-- start of Document passage --

# Press Conferance With The Governor



## Dick Monson (Aug 12, 2002)

Chris, I was kidding about the press credentials, but that is not a bad idea. Why not have an open press conferance with the Governor? Before the session starts? Just for outdoor editors, since the Fourm says outdoor issues will be the hot topic this year. Nodak Outdoors has some heavy hitters that would do a goooooood interview. Take along Curt Wells or Mitzel too from Dakota Country. Since tourism is so important, I'm sure the Guv would love to do it. Grand Forks Herald has some good coverage of outdoor issues, they would be interested too.


----------



## goosehtr4life (Dec 16, 2002)

Why would you take Mitzel. He pays to hunt all the time. He has paid a friend of mine many times to use his land. :eyeroll: WakeUP!!


----------



## Dick Monson (Aug 12, 2002)

I am not concerned if a outdoor journalist has used an outfitter. I am concerned that the journalist understands the issue, ( Bill Mitzel does), and that he can ask the right questions of the governor to pin down the governors position on game laws instead of giving him a free walk. As evidence of Mitzel's ability read Dakota Country Jan. 03, page 4, " A Salute To The Local Sportsman" and same magazine, Mar. 02, page 4, "No Reason For The Early Season".


----------



## Fetch (Mar 1, 2002)

I once got Bill to interview the Govenor (then KL Kool) Opps!!! I keep forgetting the G&FDirector & the Govenor are not the same  It was on all day SOB Goose hunting & he did a Fantastic job & asked all the right questions & held his feet to the fire in a respectful way k:

- Did this come up ??? All day SOB hunting at any of the recent meetings ??? (Guides & Outfitters) were really against this & I'm sure they will try to Blame the poor past couple years on this too :roll: ( the biggest reason was they might have to work a whole day) - & I don't think any do - they are the ones against this - said it would send them to SD too quickly - It did'nt - In fact the past couple years prove, we should have full opportunity to hunt them, for the short periods they are here.

-- end of Document passage --
-- start of Dataset rows --

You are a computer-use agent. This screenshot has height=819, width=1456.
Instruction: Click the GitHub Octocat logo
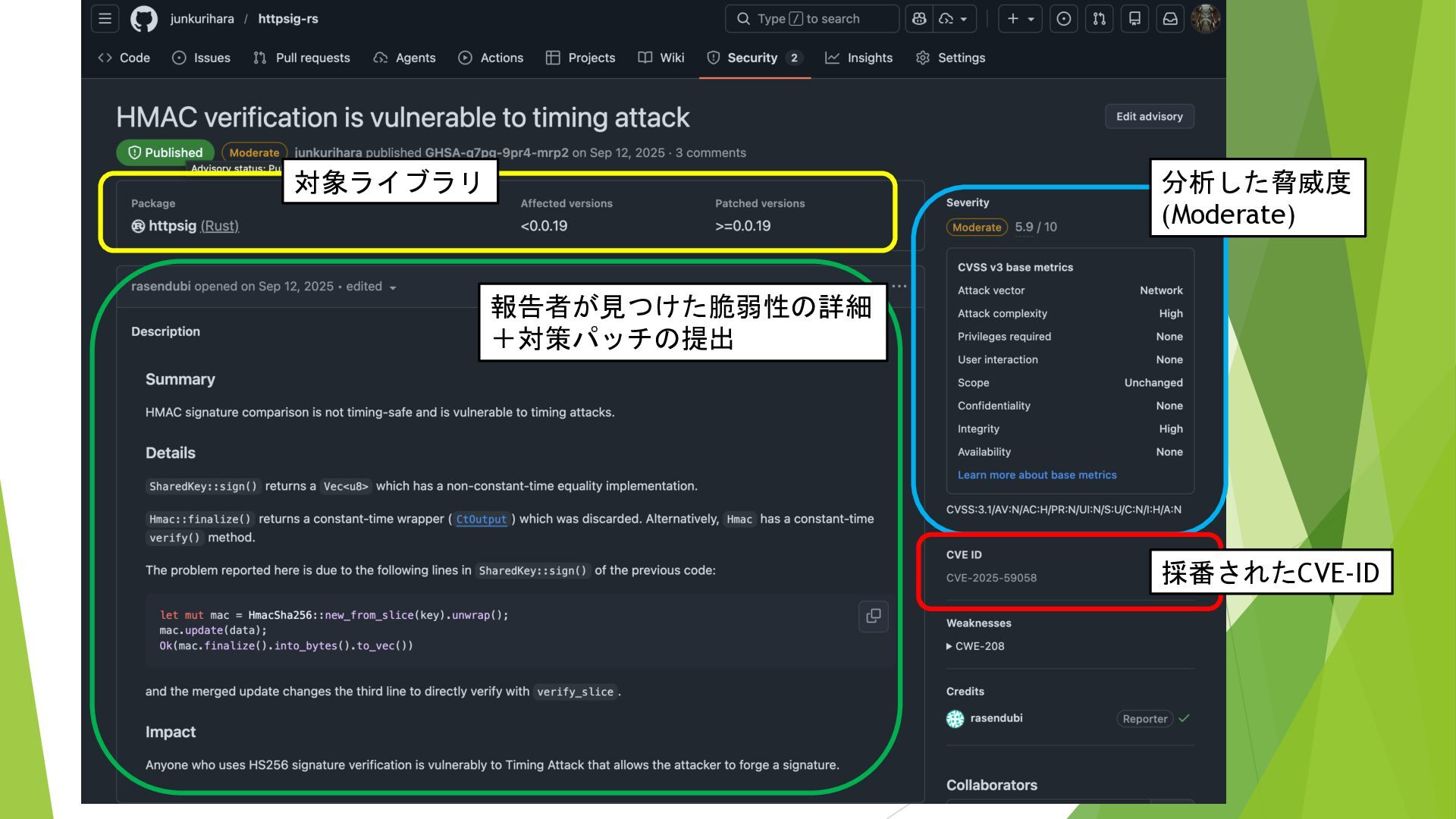[143, 18]
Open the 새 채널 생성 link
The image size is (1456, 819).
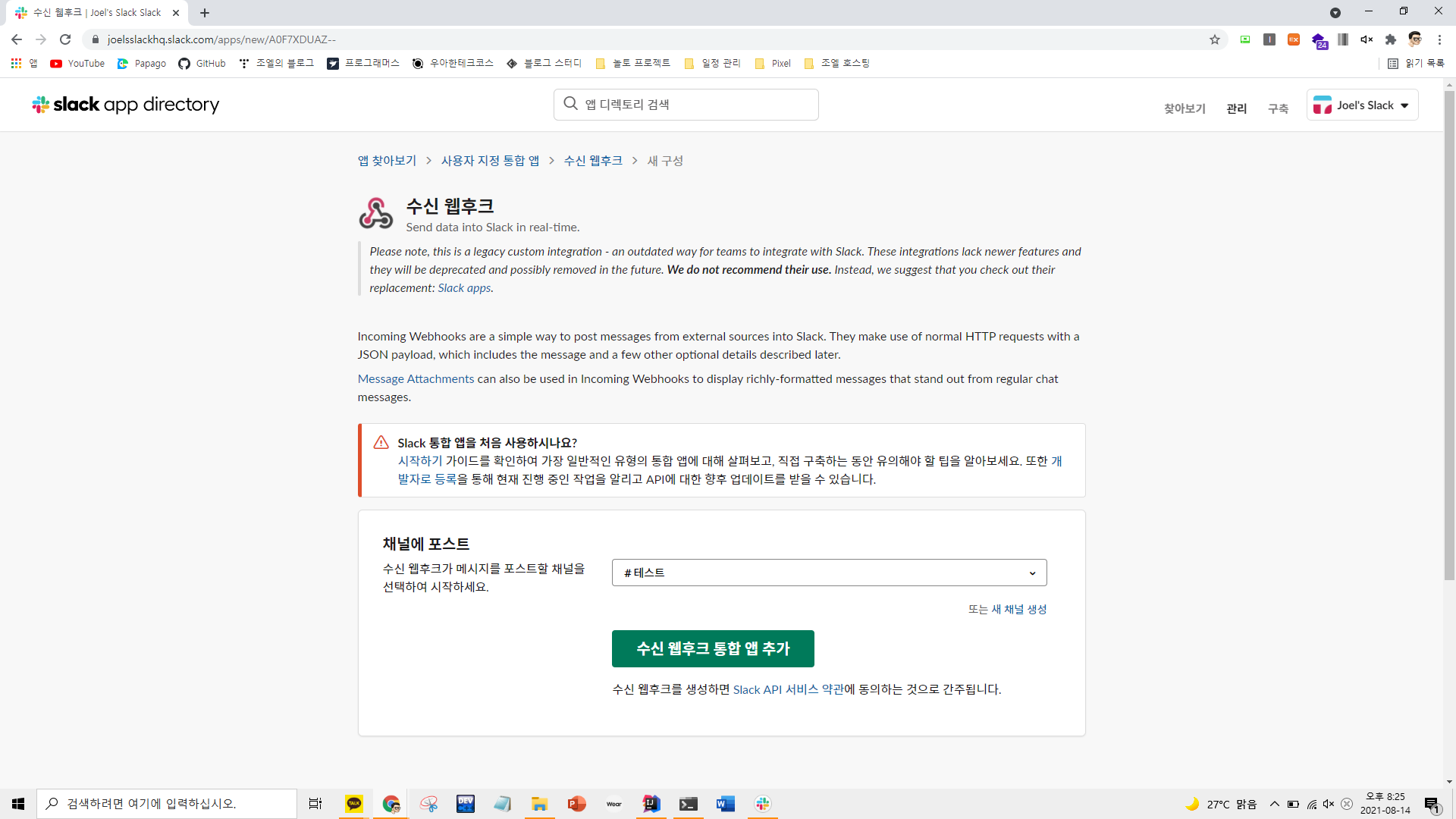1018,609
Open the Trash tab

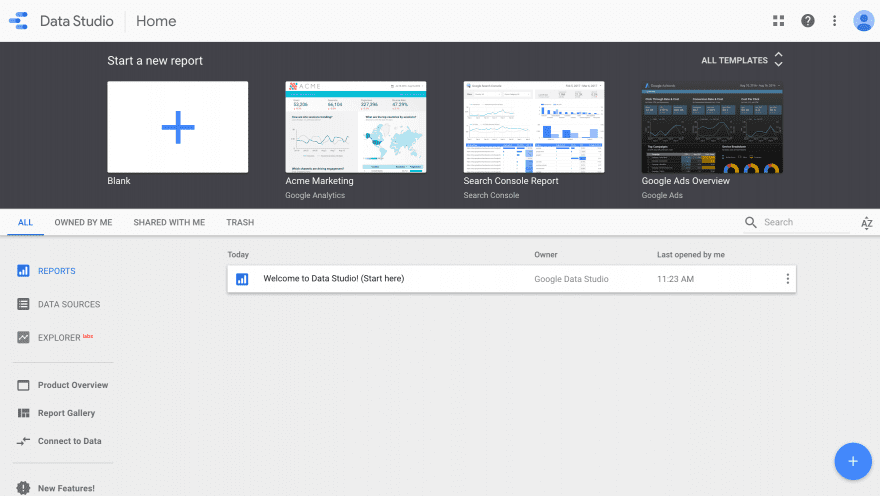[240, 223]
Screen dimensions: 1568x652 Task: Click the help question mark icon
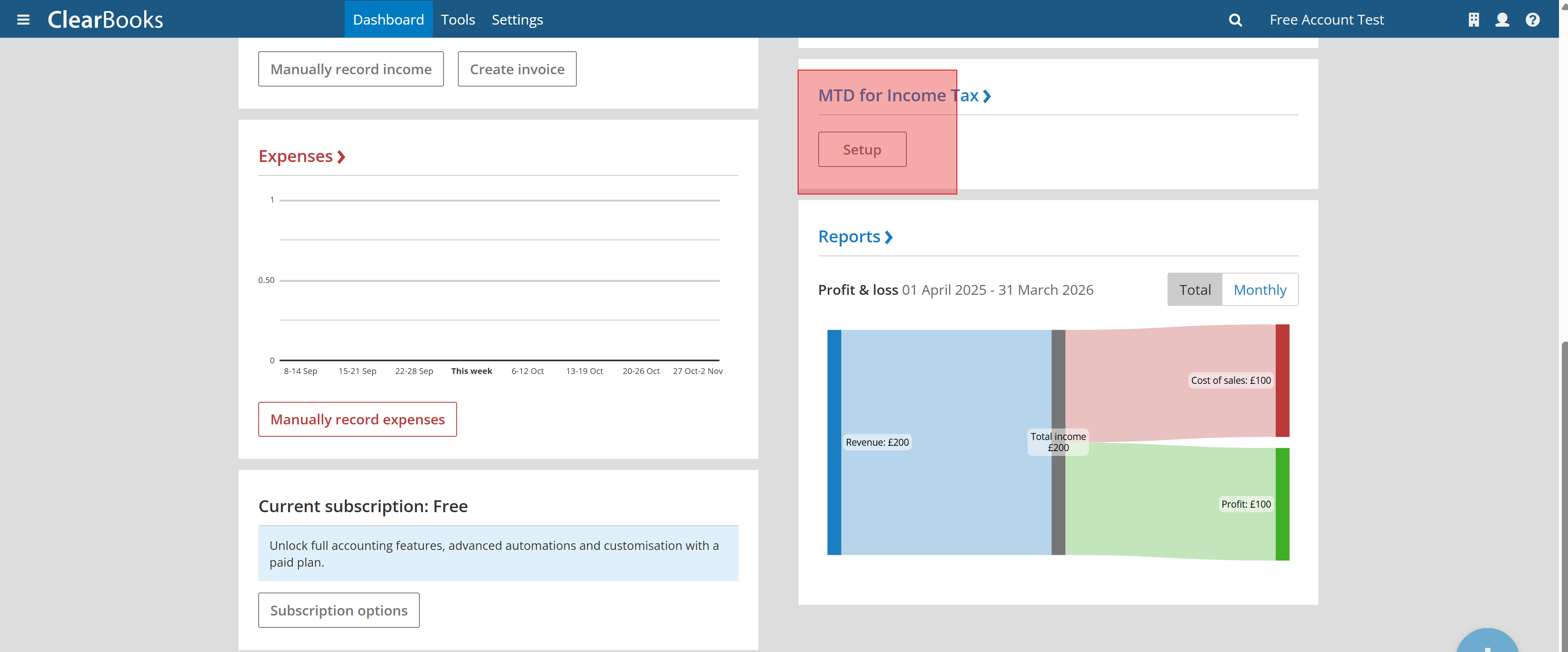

-- end of Dataset rows --

• _What you have to do_: Do the following statements agree with the forum thread about a press conference with the governor? For each, answer yes or no and quote the deciding words from the thread. (a) Dick Monson says he was serious about the press credentials. (b) goosehtr4life says Mitzel has paid a friend of theirs to use that friend's land. (c) Fetch says Guides & Outfitters supported all day goose hunting.

• _Reply to the exercise_:
(a) No: "I was kidding about the press credentials"
(b) Yes: "He has paid a friend of mine many times to use his land."
(c) No: "(Guides & Outfitters) were really against this"